Но куда большее значение он придал тому обстоятельству, что изначально был и оставался человеком городской культуры. Природа в ней существовала в особом культивированном, т. е. лишенном естественности, модусе. Как житель города, он был отделен от естественного мира, который если и представал перед ним, то только в имитационных, искусственных, преображенных состояниях парков, бульваров, садов, созданных фантазией городского ума.[71]
Для него это обстоятельство предстало как еще один вид близорукости — культурной, на которую обречен городской житель. А в его индивидуальном случае она соединилась с физиологической.Двойная близорукость — культурная и физиологическая — вот те грани, между которыми складывалось его начальное миросозерцание.
Оно не было результатом бесстрастной аккумуляции обычных фактов, впечатлений, прочитанного и услышанного. Чемберлен отмечает три пороговых переживания, ставших определяющими в выборе его интересов и в понимании мира.
Первый прорыв в искусственном мире он испытал будучи трехлетним мальчиком, в 1858 г. В начале лета этого года он наблюдал необычное и величественное небесное явление: появление кометы Донати. «Еще и сегодня, — пишет он спустя шестьдесят лет, — я вижу комету так же, как если бы узрел ее только вчера». Именно здесь лежит начало его любви к созерцанию звездного неба, оставшейся на всю жизнь.[72]
Но никогда более виденное им в глубинах космоса не производило такое потрясение, как первое соприкосновение с астрономическим чудом в раннем детстве.[73] Что кроме мира людей есть еще один таинственный мир — эта мысль о живом космосе возникла в нем из подобных впечатлений и постепенно вылилась в желание посвятить себя естествознанию. Но оформилось оно значительно позднее.Второе соприкосновение с природой вне городского ландшафта, развившее дальше его восхищение, произошло в 1871 г., когда он впервые посетил в лечебных целях Швейцарию. Здесь он попал под обаяние царства Флоры и волшебной красоты гор.

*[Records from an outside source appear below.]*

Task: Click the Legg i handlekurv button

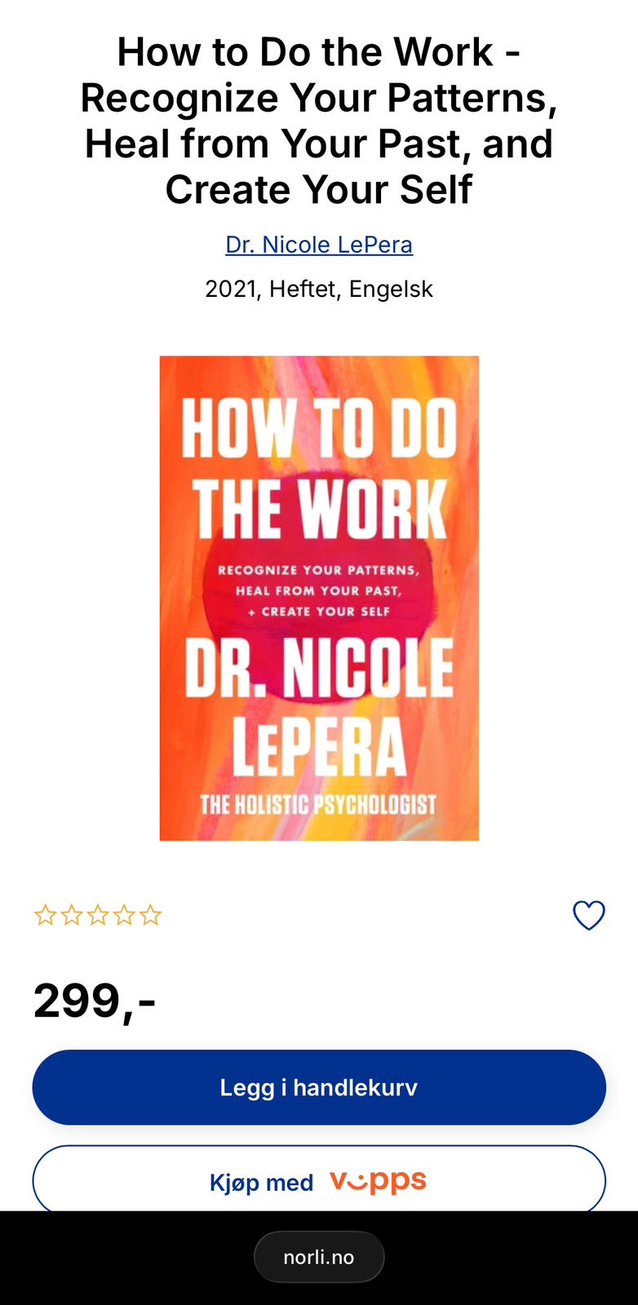Action: (x=319, y=1087)
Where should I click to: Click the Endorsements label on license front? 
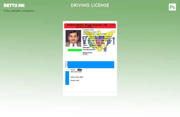point(89,49)
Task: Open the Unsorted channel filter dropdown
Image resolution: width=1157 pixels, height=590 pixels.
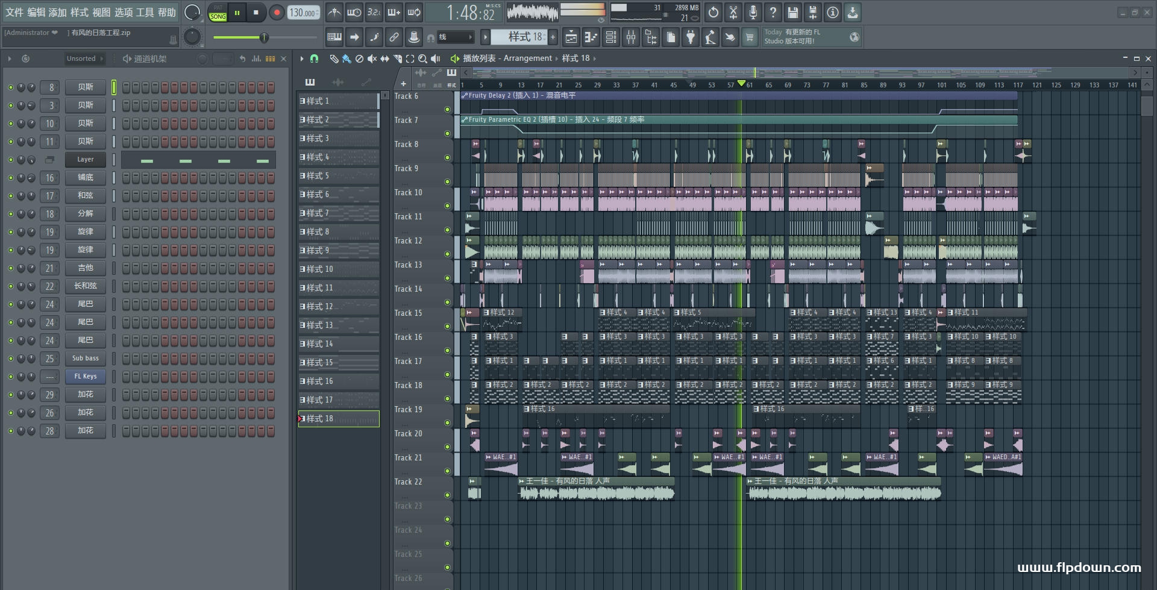Action: point(84,58)

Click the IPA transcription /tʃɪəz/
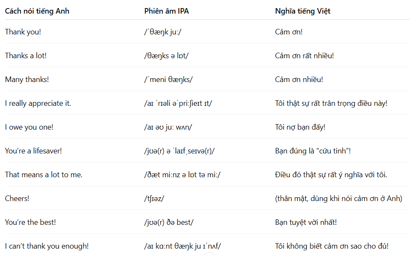154,198
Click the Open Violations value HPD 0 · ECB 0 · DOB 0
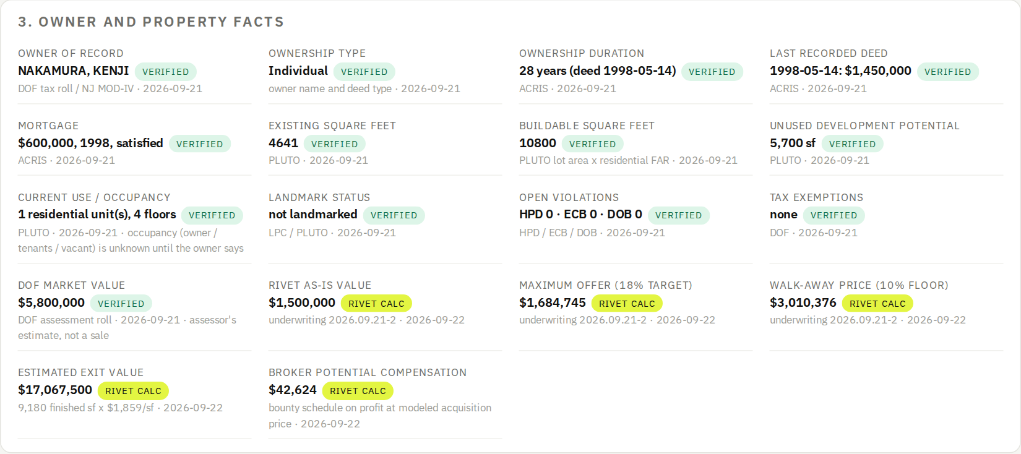The height and width of the screenshot is (454, 1021). point(580,215)
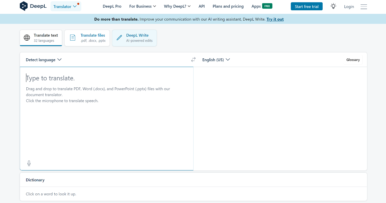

Но, и это надлежит выделить со всей возможной ясностью, испытанные впечатления: прежде от созерцания звездного неба, теперь от картины величественных гор, земных красот и роскоши растительного мира, — никогда не оставались на уровне эстетического любования, но возвышались до религиозно–мистического воодушевления.
Постепенно Чемберлен втягивается в изучение природы, обратясь к чтению естественнонаучных сочинений популярных к тому времени авторов: К. Фламмариона, Э. Реклю[74]
и др. Занятия шли, хотя и упорно — многотомный труд Э. Реклю «Земля» был им «проглочен» в несколько недель, — но бессистемно и, по сути, любительски, т. е. без знакомства со строгой наукой и ее аппаратом. Позже у него завяжется знакомство с Реклю и многими другими выдающимися натуралистами, среди которых и упоминавшийся Я. Икскюль. Увлечение растительным миром вылилось в желание более основательно постичь физиологию растений, природу их жизни и удивительного многообразия. Он собирает гербарий, изучает систематику. Близорукость вдруг оказалась удобной позицией изучать мельчайшие детали строения растений. Увлечение с годами не гасло и было, наряду с изучением немецкого языка, обязательным занятием в первой половине 70–х, когда он посещал Испанию, Французскую Ривьеру и путешествовал по швейцарским Альпам.Встретившись в 1872 г. с профессиональным ботаником, он услыхал от него: «Вы, Чемберлен, непременно должны стать ботаником. Вы обладаете внутренним пониманием (intuition) этого предмета».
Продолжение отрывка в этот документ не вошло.